● Stored records:
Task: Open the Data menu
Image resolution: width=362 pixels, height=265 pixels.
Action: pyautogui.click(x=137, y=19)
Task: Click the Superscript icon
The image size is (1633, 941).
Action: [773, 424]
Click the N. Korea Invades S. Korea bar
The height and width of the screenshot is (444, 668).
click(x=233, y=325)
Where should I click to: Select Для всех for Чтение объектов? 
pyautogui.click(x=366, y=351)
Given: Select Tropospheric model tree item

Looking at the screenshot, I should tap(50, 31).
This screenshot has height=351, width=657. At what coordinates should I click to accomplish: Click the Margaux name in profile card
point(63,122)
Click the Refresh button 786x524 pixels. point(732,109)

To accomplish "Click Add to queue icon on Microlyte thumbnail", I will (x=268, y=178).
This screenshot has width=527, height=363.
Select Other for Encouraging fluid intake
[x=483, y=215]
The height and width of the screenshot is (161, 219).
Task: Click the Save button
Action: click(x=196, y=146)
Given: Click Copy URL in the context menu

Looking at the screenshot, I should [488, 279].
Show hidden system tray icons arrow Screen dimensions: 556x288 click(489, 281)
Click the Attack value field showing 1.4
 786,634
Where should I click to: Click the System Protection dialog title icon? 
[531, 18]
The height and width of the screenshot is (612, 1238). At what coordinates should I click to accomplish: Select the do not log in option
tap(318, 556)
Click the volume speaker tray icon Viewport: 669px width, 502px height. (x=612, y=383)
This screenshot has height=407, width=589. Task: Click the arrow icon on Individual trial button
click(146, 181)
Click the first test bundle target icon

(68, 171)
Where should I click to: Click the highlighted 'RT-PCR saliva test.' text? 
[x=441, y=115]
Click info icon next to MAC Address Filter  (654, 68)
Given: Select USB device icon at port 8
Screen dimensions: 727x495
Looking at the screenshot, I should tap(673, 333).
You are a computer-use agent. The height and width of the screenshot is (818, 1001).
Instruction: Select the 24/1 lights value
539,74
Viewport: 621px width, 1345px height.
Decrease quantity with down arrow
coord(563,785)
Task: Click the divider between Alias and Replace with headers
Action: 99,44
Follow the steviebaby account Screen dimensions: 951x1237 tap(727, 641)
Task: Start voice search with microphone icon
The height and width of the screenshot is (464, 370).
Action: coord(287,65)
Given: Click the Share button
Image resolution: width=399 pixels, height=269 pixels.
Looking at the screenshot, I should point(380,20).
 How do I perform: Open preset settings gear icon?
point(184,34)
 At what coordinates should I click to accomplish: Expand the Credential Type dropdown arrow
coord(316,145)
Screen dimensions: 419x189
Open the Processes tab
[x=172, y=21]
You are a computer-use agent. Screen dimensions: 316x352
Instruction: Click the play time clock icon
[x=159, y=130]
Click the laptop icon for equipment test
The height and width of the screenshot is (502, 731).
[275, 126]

● Task description:
Restate the records above word for word.

● Solution to this exercise:
Task: Open the Data menu
Image resolution: width=362 pixels, height=265 pixels.
Action: pyautogui.click(x=137, y=19)
Task: Click the Superscript icon
The image size is (1633, 941).
Action: [773, 424]
Click the N. Korea Invades S. Korea bar
The height and width of the screenshot is (444, 668).
click(x=233, y=325)
Where should I click to: Select Для всех for Чтение объектов? 
pyautogui.click(x=366, y=351)
Given: Select Tropospheric model tree item

Looking at the screenshot, I should tap(50, 31).
This screenshot has height=351, width=657. At what coordinates should I click to accomplish: Click the Margaux name in profile card
point(63,122)
Click the Refresh button 786x524 pixels. point(732,109)

To accomplish "Click Add to queue icon on Microlyte thumbnail", I will (x=268, y=178).
This screenshot has width=527, height=363.
Select Other for Encouraging fluid intake
[x=483, y=215]
The height and width of the screenshot is (161, 219).
Task: Click the Save button
Action: click(x=196, y=146)
Given: Click Copy URL in the context menu

Looking at the screenshot, I should [488, 279].
Show hidden system tray icons arrow Screen dimensions: 556x288 click(489, 281)
Click the Attack value field showing 1.4
 786,634
Where should I click to: Click the System Protection dialog title icon? 
[531, 18]
The height and width of the screenshot is (612, 1238). At what coordinates should I click to accomplish: Select the do not log in option
tap(318, 556)
Click the volume speaker tray icon Viewport: 669px width, 502px height. (x=612, y=383)
This screenshot has height=407, width=589. Task: Click the arrow icon on Individual trial button
click(146, 181)
Click the first test bundle target icon

(68, 171)
Where should I click to: Click the highlighted 'RT-PCR saliva test.' text? 
[x=441, y=115]
Click info icon next to MAC Address Filter  (654, 68)
Given: Select USB device icon at port 8
Screen dimensions: 727x495
Looking at the screenshot, I should tap(673, 333).
You are a computer-use agent. The height and width of the screenshot is (818, 1001).
Instruction: Select the 24/1 lights value
539,74
Viewport: 621px width, 1345px height.
Decrease quantity with down arrow
coord(563,785)
Task: Click the divider between Alias and Replace with headers
Action: 99,44
Follow the steviebaby account Screen dimensions: 951x1237 tap(727, 641)
Task: Start voice search with microphone icon
The height and width of the screenshot is (464, 370).
Action: coord(287,65)
Given: Click the Share button
Image resolution: width=399 pixels, height=269 pixels.
Looking at the screenshot, I should point(380,20).
 How do I perform: Open preset settings gear icon?
point(184,34)
 At what coordinates should I click to accomplish: Expand the Credential Type dropdown arrow
coord(316,145)
Screen dimensions: 419x189
Open the Processes tab
[x=172, y=21]
You are a computer-use agent. Screen dimensions: 316x352
Instruction: Click the play time clock icon
[x=159, y=130]
Click the laptop icon for equipment test
The height and width of the screenshot is (502, 731).
[275, 126]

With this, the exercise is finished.